Widen the distance between you and your child, still sitting on the ground, but with a longer space in which to roll the ball. Do this gradually, as your child grasps the concept of rolling the ball back and forth between you.
Move to your knees and continue to roll the ball between you. This adds a new dimension to the rolling game, changing your child's centre of balance. Your child should stop the ball with both hands then roll it back to you.
Stand up, spacing yourself a few feet apart from your child. Instead of rolling the ball, bounce it gently so it reaches your child on one bounce. Your child will have to change hand position to try and catch the ball, from the previous palm-down position likely used when rolling the ball back to you to sideways or palm-up.

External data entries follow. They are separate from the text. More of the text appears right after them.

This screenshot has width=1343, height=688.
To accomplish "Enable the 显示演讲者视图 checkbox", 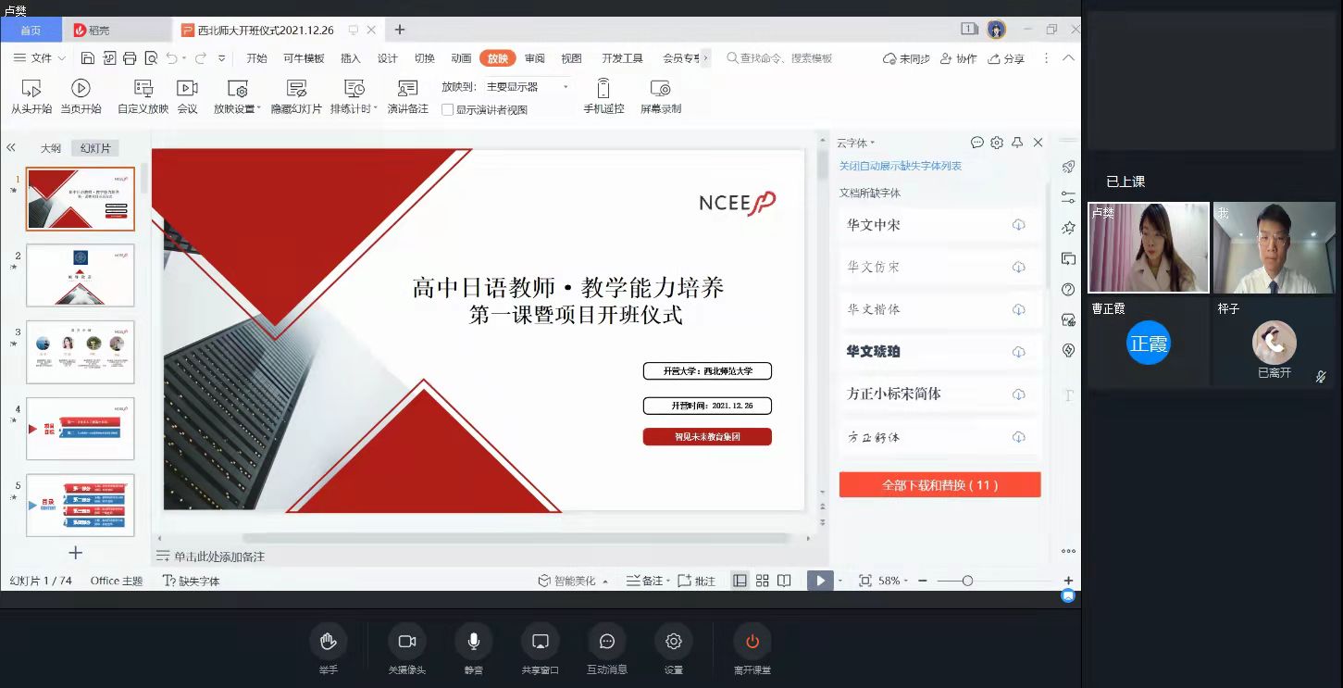I will (x=448, y=109).
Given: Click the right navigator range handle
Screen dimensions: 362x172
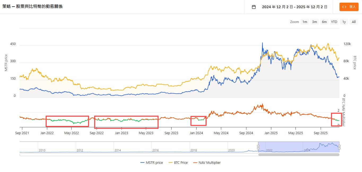Looking at the screenshot, I should click(x=339, y=147).
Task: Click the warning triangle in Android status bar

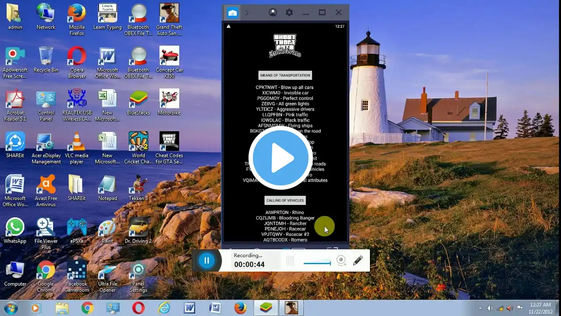Action: tap(228, 26)
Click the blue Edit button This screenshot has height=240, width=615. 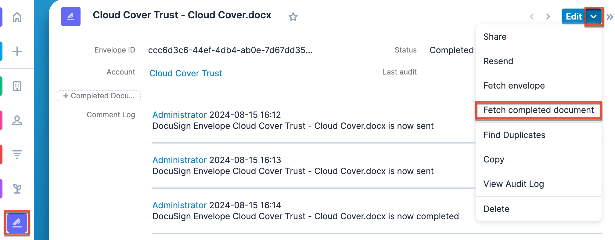pyautogui.click(x=574, y=16)
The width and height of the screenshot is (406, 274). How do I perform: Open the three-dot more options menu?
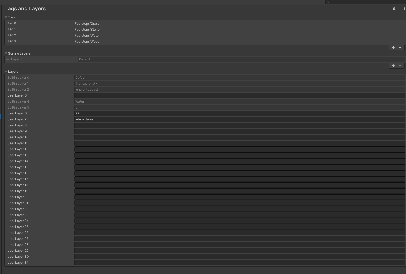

Begin gently tossing the ball as you stand a few feet away from your child. Your child will likely try to catch the ball in her arms. At first, the ball will probably fall right through and the two of you can have a good laugh. But with time and patience, your child will begin to scoop the ball into her body with her arms. As your child's motor skills develop, her ball-catching ability will progress.
Teach a child how to catch a ball
Tips and warnings
- To help your child discover what it feels like to catch a ball, stand behind him and hold his hands out with yours while another person gently tosses the ball to him. Help him move his arms into position to catch the ball then bring them up to his body to complete the catch.
- Helping your child catch a ball can only be accomplished over time. Your child may begin trying to catch a ball by age 2, but a mature catch will likely not fully develop until age 6. Remember not all children follow the same developmental schedule; however, if your child cannot throw or catch a large ball bounced to him by age 5, contact your paediatrician.